Okay, time to get the blog ball rolling. Today, I had a very long, very deep discussion with one of my best friends, Grace. (Say hello, Grace. You're in my blog.) In short, I had a bit of a summer fling a year ago, and she was foggy on the entire thing. So, being the talker I am, I recapped the entire summer of 2012's events in one hour. (Record time, guys.) The first guy that really took interest in me. The everyday hangouts. The first kiss. (I was sixteen.) The abrubt cease, on his part, of communication. Everything. I told Grace everything, and it wasn't easy to talk about at some parts.

The fact is, after it ended (short and sweet, some have said), I had my fit, and I did my crying, and I got over it. Or so I thought. About a week ago today, this boy apologized to me. After an entire year. He apologized for falling off of the face of the earth.

"Nothing is your fault. I never meant to hurt you or anyone else."

I was so stunned that I'd even popped into his mind. This was that closure everyone was talking about, I was sure of it. He had apologized, and even though I'd forgotten, that's all I'd ever wanted him to do.

Then a day passed. Then another. And into the next week, I realized this was not closure. Why did he apologize to me? Was he actually sorry? Did he have an ulterior motive? I had so many questions, but I was afraid if I messaged him again, he wouldn't reply. But I did it anyway. (High-five me, reader.)

He responded with the good ol', same ol' I should have expected from him.

"There's a lot of bullshit going on right now, so I'm trying to get it all off of my chest."

Okay, hun. And you know what? That was good enough for me. I wished him luck (because it still sucks to see him struggle. It really is a bunch of bullshit) and he thanked me and we said goodbye. (Okay, we said "later" because I'm too punk rock and he's to skater to say a dorky-ass "goodbye".) And then I smiled. Because I had the closure I needed. That quick little back and forth was all it took for me, and now I truly AM okay.

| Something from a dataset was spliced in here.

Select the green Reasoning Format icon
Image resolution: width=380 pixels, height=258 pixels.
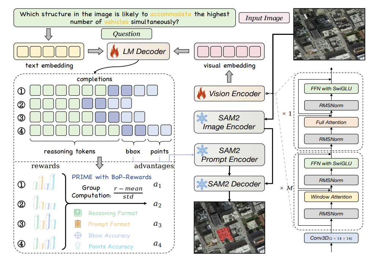[x=78, y=213]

I feel like I could walk up to him and give him a hug and a high-five and I'd still be able to walk away smiling. And, truthfully, I only have one regret, and it's the biggie. I wish I'd never gone into this "thing" having feelings for him. I wish we were just friends. He was fun to be around, and he was a dumbass (my favorite part, actually), and he always made my friends and I laugh. I never had a dull moment around him, and I haven't found many people like that during the duration of my seventeen years of life. I actually sometimes wish we could still be friends. Just overlook the past and shake hands and agree that we'd be cool and just kick it together. But, who knows? Maybe I'm just reminiscing because it's been a whole year. Maybe I actually mean it. I'm just as much a mystery to myself.

Getting balls deep in emotional things,
Cayla xx

P.S. If you're reading this, which I'm quite positive you aren't, WHY ON GOD'S GREEN EARTH WOULD YOU CUT ALL OF YOUR HAIR OFF? Shit, man.

Saturday, July 6, 2013

Find Your Own Voice

Today, after I got back from a long car ride home from Bandera, I was ecstatic at the realization that I could freely headbang and belt  out some Paramore without being giggled at by my friends. I fully intended to do so. I got some dishwater going to start washing up the dishes no one had gotten to while I was gone and I started singing Popping Champagne by All Time Low shamelessly (heheh, "Shameless" is another All Time Low reference), but something was different about the way I was singing. I noticed I had transitioned between screeching terribly (a sad addition to me singing along with Hayley Williams) to singing almost childlike and innocently. I liked the voice of innocence better.

I'm not going to lie, guys. I really want to make music. I want to make it terribly. I want to write a song and just have one person listening say "They understand me. They know what I've been going through." I want to help mend broken hearts because there are too many breakers and thieves in this world. I want relatablility so I know that I'm not alone. There's a song I want the world to hear, but it's so difficult to manifest that I give up on it time and time again.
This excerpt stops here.